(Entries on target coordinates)

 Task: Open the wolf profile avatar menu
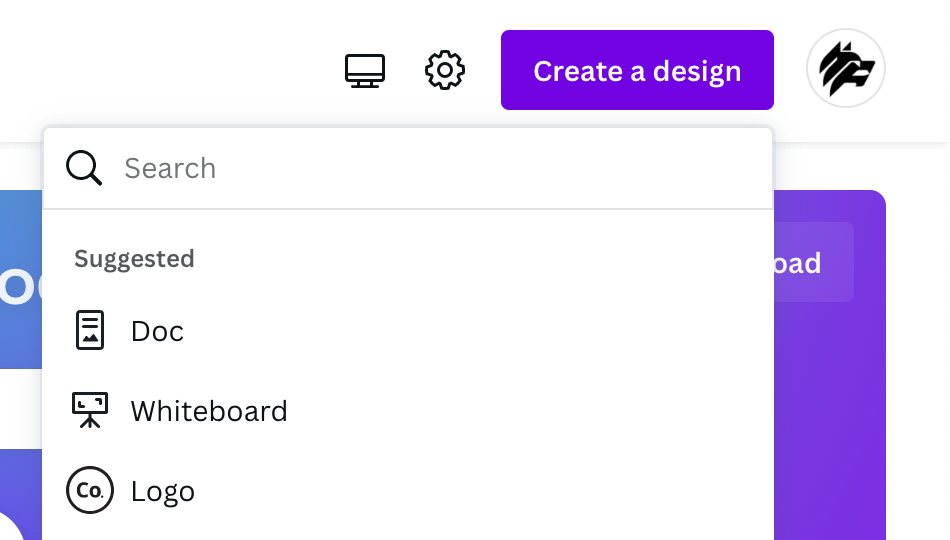click(x=845, y=68)
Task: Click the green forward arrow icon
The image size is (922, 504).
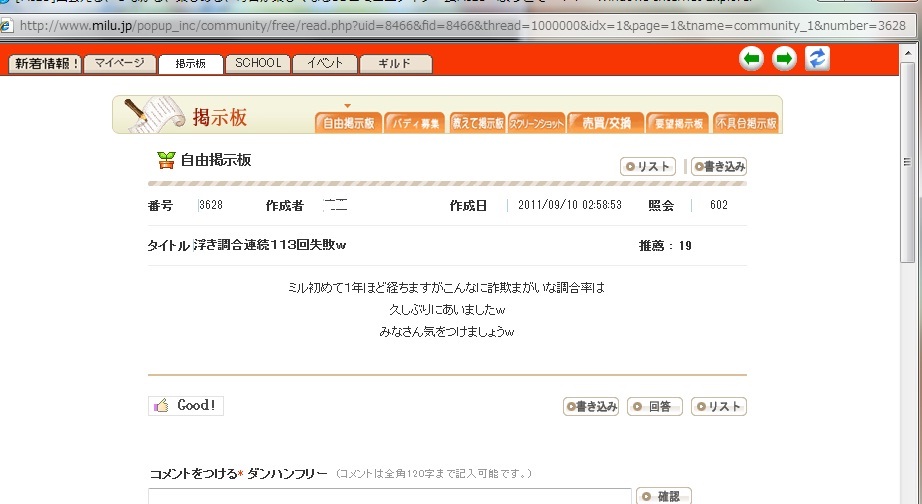Action: pos(784,59)
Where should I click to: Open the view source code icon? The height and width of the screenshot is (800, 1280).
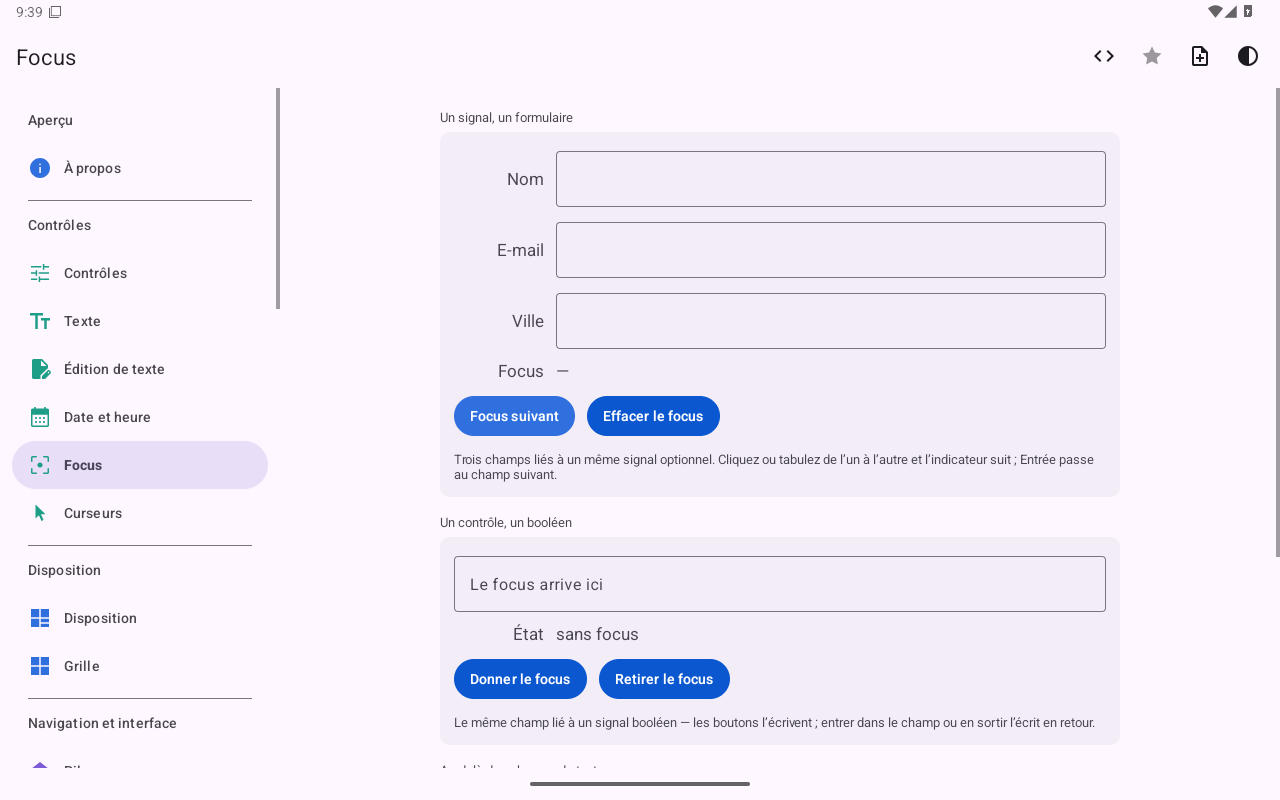pyautogui.click(x=1104, y=56)
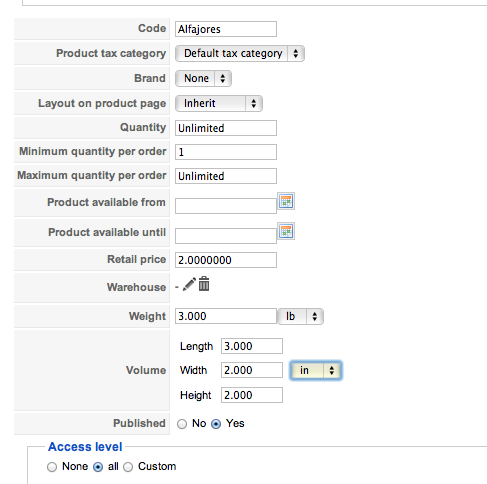Edit warehouse with the pencil icon

click(189, 284)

**EXERCISE OBJECTIVE:** Return the data above word for word, leaving out the pictures.

**RESULT BELOW:**
 Task: Open the wolf profile avatar menu
click(x=845, y=68)
Task: Click the green forward arrow icon
The image size is (922, 504).
Action: pos(784,59)
Where should I click to: Open the view source code icon? The height and width of the screenshot is (800, 1280).
pyautogui.click(x=1104, y=56)
Edit warehouse with the pencil icon

click(189, 284)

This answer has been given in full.